WHAT TO DO ▸ Repeat every record exactly as written.

Extracted data entries ▸
= Beginning of Section =
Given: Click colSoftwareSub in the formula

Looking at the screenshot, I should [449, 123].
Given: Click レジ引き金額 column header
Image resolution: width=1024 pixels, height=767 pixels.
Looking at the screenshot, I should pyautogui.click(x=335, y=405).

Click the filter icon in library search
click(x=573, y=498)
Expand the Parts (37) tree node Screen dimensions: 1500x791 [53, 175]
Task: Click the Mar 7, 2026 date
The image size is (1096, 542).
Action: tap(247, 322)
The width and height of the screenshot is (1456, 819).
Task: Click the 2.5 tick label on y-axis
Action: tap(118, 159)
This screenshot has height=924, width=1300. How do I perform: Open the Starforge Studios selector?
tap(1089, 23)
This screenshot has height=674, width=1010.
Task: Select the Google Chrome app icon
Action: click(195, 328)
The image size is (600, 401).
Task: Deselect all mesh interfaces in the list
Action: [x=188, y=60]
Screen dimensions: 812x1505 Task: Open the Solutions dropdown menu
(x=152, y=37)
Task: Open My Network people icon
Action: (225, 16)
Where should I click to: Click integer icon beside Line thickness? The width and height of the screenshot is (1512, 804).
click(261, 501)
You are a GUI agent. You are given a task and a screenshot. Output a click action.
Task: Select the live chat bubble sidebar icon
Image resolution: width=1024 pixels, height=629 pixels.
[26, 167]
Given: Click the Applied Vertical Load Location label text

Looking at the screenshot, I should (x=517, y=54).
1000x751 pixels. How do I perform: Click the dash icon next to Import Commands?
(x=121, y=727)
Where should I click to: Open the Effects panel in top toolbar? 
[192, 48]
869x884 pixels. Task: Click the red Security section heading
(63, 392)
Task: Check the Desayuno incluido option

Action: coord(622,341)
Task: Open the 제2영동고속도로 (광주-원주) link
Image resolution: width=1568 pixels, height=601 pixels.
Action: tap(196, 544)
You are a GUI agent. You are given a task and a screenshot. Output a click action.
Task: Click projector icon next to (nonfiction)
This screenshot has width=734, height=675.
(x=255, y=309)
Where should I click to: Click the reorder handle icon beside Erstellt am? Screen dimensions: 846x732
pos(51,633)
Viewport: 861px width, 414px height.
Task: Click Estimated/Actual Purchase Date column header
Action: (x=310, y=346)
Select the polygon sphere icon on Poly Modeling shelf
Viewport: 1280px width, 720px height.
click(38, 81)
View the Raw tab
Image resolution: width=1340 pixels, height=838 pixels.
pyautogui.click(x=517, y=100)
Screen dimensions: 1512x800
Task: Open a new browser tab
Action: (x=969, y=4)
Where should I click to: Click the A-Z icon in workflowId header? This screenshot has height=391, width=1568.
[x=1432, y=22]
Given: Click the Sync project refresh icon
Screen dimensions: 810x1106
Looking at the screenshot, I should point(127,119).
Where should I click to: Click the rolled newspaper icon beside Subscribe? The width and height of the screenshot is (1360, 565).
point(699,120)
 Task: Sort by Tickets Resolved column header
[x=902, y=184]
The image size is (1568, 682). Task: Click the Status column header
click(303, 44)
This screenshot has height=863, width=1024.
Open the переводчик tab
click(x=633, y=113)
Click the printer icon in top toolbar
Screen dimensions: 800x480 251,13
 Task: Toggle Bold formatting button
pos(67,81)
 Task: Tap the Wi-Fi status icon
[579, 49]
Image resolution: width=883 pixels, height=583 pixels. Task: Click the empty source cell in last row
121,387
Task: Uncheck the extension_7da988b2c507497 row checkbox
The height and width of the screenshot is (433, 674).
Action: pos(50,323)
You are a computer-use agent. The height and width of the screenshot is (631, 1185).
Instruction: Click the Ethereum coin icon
= End of Section =
TASK RESULT ▸
Given: Click colSoftwareSub in the formula

Looking at the screenshot, I should [449, 123].
Given: Click レジ引き金額 column header
Image resolution: width=1024 pixels, height=767 pixels.
Looking at the screenshot, I should pyautogui.click(x=335, y=405).

Click the filter icon in library search
click(x=573, y=498)
Expand the Parts (37) tree node Screen dimensions: 1500x791 [53, 175]
Task: Click the Mar 7, 2026 date
The image size is (1096, 542).
Action: tap(247, 322)
The width and height of the screenshot is (1456, 819).
Task: Click the 2.5 tick label on y-axis
Action: tap(118, 159)
This screenshot has height=924, width=1300. How do I perform: Open the Starforge Studios selector?
tap(1089, 23)
This screenshot has height=674, width=1010.
Task: Select the Google Chrome app icon
Action: click(195, 328)
The image size is (600, 401).
Task: Deselect all mesh interfaces in the list
Action: [x=188, y=60]
Screen dimensions: 812x1505 Task: Open the Solutions dropdown menu
(x=152, y=37)
Task: Open My Network people icon
Action: (225, 16)
Where should I click to: Click integer icon beside Line thickness? The width and height of the screenshot is (1512, 804).
click(261, 501)
You are a GUI agent. You are given a task and a screenshot. Output a click action.
Task: Select the live chat bubble sidebar icon
Image resolution: width=1024 pixels, height=629 pixels.
[26, 167]
Given: Click the Applied Vertical Load Location label text

Looking at the screenshot, I should (x=517, y=54).
1000x751 pixels. How do I perform: Click the dash icon next to Import Commands?
(x=121, y=727)
Where should I click to: Open the Effects panel in top toolbar? 
[192, 48]
869x884 pixels. Task: Click the red Security section heading
(63, 392)
Task: Check the Desayuno incluido option

Action: coord(622,341)
Task: Open the 제2영동고속도로 (광주-원주) link
Image resolution: width=1568 pixels, height=601 pixels.
Action: tap(196, 544)
You are a GUI agent. You are given a task and a screenshot. Output a click action.
Task: Click projector icon next to (nonfiction)
This screenshot has width=734, height=675.
(x=255, y=309)
Where should I click to: Click the reorder handle icon beside Erstellt am? Screen dimensions: 846x732
pos(51,633)
Viewport: 861px width, 414px height.
Task: Click Estimated/Actual Purchase Date column header
Action: (x=310, y=346)
Select the polygon sphere icon on Poly Modeling shelf
Viewport: 1280px width, 720px height.
click(38, 81)
View the Raw tab
Image resolution: width=1340 pixels, height=838 pixels.
pyautogui.click(x=517, y=100)
Screen dimensions: 1512x800
Task: Open a new browser tab
Action: (x=969, y=4)
Where should I click to: Click the A-Z icon in workflowId header? This screenshot has height=391, width=1568.
[x=1432, y=22]
Given: Click the Sync project refresh icon
Screen dimensions: 810x1106
Looking at the screenshot, I should point(127,119).
Where should I click to: Click the rolled newspaper icon beside Subscribe? The width and height of the screenshot is (1360, 565).
point(699,120)
 Task: Sort by Tickets Resolved column header
[x=902, y=184]
The image size is (1568, 682). Task: Click the Status column header
click(303, 44)
This screenshot has height=863, width=1024.
Open the переводчик tab
click(x=633, y=113)
Click the printer icon in top toolbar
Screen dimensions: 800x480 251,13
 Task: Toggle Bold formatting button
pos(67,81)
 Task: Tap the Wi-Fi status icon
[579, 49]
Image resolution: width=883 pixels, height=583 pixels. Task: Click the empty source cell in last row
121,387
Task: Uncheck the extension_7da988b2c507497 row checkbox
The height and width of the screenshot is (433, 674).
Action: pos(50,323)
You are a computer-use agent. The height and width of the screenshot is (631, 1185).
Instruction: Click the Ethereum coin icon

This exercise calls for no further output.